Thulborn T & Turner S (2003), The last dicynodont: an Australian Cretaceous
relict, Proceedings of the Royal Society B, 270, p.985-993.

The paper was freely accessible on line, and presumably still is.  I don't
happen to have the address.  Taking a quick look at my copy, they found the
fossils in the wilds of the Queensland Museum, Brisbane.  They'd been
collected in 1914, arrived in the Museum in 1915 and kind of got forgotten.
There are six fragments of skull.  The most revealing is indeed a bit of
left maxilla with the base of a tusk.  There's also a postcanine tooth.
This is apparently not unknown in dicynodonts.  The authors state it's more
similar with Dicynodon and Kannemeyeria than Lystrosaurus.  They term the
latter 'grotesquely short-snouted'.

The authors are fully aware that citing the presence of some kind of
dicynodont in the Lower Cretaceous is unprecedented, and they know the
things are supposed to have died out about 100 million years earlier.
However, they conclude this one refused to take part in the extinction.

I'm in no position to offer a worthwhile opinion.  It struck me as being a
well-constructed study.  Regardless of likelihood, they seem to make a good
case.  They tried to find more conventional  alternatives, but were left
with the interpretation of dicynodont.  If anybody can provide a more
convincing explanation, I'd imagine they'd be pleased to hear it.

- [Exercise directions] Reproduce the part of the dicynodont post that begins at "The authors are" and ends after "million years earlier.". Work only from the dicynodont post.

- [Data entries]
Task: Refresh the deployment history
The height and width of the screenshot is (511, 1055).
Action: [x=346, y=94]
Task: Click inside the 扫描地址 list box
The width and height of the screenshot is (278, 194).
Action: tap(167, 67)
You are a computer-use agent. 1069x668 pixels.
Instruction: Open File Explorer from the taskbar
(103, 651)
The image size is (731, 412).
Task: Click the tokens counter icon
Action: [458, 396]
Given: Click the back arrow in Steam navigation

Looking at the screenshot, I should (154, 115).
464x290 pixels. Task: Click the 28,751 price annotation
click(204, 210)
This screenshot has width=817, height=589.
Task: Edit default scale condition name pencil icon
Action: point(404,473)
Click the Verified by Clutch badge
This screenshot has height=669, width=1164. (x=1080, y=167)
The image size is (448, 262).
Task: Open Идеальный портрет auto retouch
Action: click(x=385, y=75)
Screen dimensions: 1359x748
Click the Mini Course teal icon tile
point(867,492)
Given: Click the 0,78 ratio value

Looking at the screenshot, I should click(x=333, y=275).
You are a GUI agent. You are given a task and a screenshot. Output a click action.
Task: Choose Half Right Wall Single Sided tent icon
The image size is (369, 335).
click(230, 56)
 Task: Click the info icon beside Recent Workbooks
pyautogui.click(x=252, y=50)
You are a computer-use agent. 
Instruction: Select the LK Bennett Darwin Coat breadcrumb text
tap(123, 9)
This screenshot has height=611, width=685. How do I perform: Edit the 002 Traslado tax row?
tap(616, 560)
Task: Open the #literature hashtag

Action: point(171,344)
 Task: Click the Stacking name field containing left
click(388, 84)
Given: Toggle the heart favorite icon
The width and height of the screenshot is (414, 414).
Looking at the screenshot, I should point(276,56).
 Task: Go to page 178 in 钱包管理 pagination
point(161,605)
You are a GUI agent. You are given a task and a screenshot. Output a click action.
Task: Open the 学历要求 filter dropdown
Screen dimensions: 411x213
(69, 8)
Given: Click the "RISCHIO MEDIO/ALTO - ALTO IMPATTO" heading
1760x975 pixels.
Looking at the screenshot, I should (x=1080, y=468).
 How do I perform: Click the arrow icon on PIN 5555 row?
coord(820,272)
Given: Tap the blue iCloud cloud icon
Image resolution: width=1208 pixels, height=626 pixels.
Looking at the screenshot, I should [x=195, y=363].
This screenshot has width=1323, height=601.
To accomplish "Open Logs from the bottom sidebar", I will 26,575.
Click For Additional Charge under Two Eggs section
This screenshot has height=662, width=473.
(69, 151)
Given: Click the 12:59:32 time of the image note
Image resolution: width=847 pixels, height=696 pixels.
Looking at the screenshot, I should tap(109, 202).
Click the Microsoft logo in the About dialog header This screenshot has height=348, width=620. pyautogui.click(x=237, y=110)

- [Task response]
The authors are fully aware that citing the presence of some kind of
dicynodont in the Lower Cretaceous is unprecedented, and they know the
things are supposed to have died out about 100 million years earlier.